* **WHAT IS EXPECTED**
Every record that follows should be printed verbatim.

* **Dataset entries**
>>

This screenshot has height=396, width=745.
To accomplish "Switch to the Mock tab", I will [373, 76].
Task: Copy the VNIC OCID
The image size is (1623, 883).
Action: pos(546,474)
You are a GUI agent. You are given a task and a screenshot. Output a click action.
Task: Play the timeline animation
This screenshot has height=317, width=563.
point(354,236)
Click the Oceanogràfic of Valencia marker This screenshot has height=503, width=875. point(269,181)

<<

* **ANSWER TO THE PROBLEM**
This screenshot has height=396, width=745.
To accomplish "Switch to the Mock tab", I will [373, 76].
Task: Copy the VNIC OCID
The image size is (1623, 883).
Action: pos(546,474)
You are a GUI agent. You are given a task and a screenshot. Output a click action.
Task: Play the timeline animation
This screenshot has height=317, width=563.
point(354,236)
Click the Oceanogràfic of Valencia marker This screenshot has height=503, width=875. point(269,181)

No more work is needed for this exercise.